De leiding van sociaaldemocratische partijen in Europa, betoogde de aanvankelijk marxistische politicoloog Siep Stuurman[1] al in 1979 voortijdig, is bijna overal een exponent van sociaal liberalisme geworden en daarmee een specifiek onderdeel van de naoorlogse liberale consensus. De sociaal-democratie, erkent PvdA-ideoloog P. Kalma[2] in lijn hiermee in de jaren ’80, is nog slechts een voortzetting van de liberale samenleving, zij het in sociaal opzicht beter ingericht. De sociaaldemocratische omarming van de Derde Weg-politiek in de jaren ’90 is daarvan een logische consequentie. En daarmee is het socialisme van Van der Goes teruggekeerd naar zijn oorspronkelijke sociaal-liberale start. Het kapitalisme is, ondanks alle doodvonnissen die daarover in zijn tijd uitgesproken zijn, nog altijd springlevend. In een slotbeschouwing probeert de auteur nog wel de doorwerking van het politieke denken van Van der Goes in onze tijd op te sporen. Maar de harde kern ervan – zijn marxistische overtuiging – lijkt zijn tijd te hebben gehad. Ook in een officieel nog communistisch land als China stelt dat in de praktijk weinig meer voor.

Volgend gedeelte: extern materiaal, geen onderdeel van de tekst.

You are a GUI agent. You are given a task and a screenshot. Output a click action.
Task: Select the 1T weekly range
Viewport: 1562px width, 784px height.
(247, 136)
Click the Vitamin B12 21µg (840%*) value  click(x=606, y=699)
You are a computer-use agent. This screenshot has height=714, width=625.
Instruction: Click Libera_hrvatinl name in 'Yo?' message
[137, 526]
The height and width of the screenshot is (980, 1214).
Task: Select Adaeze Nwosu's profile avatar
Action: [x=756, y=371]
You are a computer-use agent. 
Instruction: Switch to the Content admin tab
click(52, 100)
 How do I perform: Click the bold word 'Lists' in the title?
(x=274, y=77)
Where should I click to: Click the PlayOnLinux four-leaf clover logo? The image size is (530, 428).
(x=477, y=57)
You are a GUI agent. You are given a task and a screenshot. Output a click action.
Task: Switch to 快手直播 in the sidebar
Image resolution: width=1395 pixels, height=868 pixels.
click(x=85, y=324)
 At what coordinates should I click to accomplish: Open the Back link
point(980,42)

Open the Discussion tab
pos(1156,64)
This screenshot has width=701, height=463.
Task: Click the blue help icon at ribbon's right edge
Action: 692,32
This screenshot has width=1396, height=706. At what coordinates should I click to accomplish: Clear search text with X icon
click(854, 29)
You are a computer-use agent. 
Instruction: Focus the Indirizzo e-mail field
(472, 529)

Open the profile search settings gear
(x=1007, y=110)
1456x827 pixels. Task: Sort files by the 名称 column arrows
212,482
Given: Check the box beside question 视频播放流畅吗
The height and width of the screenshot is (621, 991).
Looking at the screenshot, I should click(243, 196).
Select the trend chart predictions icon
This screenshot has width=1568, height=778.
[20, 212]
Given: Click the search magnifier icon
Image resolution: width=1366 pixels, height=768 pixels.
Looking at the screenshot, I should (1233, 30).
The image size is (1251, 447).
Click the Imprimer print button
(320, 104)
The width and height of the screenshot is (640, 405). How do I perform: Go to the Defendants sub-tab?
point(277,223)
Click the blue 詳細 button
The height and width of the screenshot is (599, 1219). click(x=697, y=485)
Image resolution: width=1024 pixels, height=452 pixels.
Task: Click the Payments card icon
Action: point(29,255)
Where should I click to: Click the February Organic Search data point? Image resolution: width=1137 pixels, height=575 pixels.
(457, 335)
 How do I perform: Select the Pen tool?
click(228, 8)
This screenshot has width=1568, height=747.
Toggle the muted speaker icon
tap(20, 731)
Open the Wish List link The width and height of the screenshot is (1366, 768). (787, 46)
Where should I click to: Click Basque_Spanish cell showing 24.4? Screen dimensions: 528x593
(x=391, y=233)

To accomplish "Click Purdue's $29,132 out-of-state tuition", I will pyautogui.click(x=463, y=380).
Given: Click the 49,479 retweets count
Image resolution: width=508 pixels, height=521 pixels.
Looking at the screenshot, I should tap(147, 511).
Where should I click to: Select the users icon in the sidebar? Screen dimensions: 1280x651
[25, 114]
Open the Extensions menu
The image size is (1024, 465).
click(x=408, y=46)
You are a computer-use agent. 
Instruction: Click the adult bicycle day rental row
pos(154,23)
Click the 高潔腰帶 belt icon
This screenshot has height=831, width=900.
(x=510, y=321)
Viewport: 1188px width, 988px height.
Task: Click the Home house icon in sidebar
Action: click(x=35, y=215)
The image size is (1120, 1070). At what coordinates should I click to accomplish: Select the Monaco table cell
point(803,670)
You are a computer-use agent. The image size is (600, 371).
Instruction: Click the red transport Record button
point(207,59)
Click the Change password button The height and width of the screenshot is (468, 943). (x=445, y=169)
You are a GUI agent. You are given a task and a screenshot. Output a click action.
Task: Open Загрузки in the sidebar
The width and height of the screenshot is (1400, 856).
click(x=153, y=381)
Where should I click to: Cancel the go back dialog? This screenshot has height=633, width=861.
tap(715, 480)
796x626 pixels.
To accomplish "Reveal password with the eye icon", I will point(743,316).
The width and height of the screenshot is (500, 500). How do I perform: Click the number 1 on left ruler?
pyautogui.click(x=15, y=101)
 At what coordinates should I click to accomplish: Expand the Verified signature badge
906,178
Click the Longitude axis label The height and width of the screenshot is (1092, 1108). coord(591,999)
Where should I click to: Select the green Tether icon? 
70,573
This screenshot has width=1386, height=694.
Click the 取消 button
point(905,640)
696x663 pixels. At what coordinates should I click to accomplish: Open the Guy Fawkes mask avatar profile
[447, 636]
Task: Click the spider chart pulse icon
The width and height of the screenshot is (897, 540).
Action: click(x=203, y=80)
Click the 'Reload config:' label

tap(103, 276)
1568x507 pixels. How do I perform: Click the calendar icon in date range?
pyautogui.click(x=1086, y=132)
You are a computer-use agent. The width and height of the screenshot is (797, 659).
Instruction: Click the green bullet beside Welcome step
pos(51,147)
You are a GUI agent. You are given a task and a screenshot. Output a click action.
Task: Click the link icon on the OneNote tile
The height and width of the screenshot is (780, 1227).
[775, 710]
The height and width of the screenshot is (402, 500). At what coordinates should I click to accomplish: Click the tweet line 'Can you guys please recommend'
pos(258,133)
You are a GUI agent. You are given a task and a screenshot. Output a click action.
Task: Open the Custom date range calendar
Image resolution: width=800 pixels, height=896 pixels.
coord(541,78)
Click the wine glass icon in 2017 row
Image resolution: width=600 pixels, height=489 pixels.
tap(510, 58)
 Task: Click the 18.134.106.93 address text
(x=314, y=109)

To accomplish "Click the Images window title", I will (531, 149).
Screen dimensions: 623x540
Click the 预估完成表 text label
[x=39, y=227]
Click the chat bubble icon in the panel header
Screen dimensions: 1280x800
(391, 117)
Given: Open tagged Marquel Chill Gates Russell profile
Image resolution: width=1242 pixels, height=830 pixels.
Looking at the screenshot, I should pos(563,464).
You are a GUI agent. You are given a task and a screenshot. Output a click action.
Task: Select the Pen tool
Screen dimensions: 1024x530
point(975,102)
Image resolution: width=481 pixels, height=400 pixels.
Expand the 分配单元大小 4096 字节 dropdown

Niettemin een compliment voor deze biografie, uitstekend opgebouwd en uitgewerkt en wetenschappelijk onderbouwd met een uitgebreid notenapparaat en conclusies per hoofdstuk; met vermelding ook van geraadpleegde bronnen, en een uitgebreid literatuuroverzicht en personenregister. Een wetschappelijke prestatie die grote waardering verdient.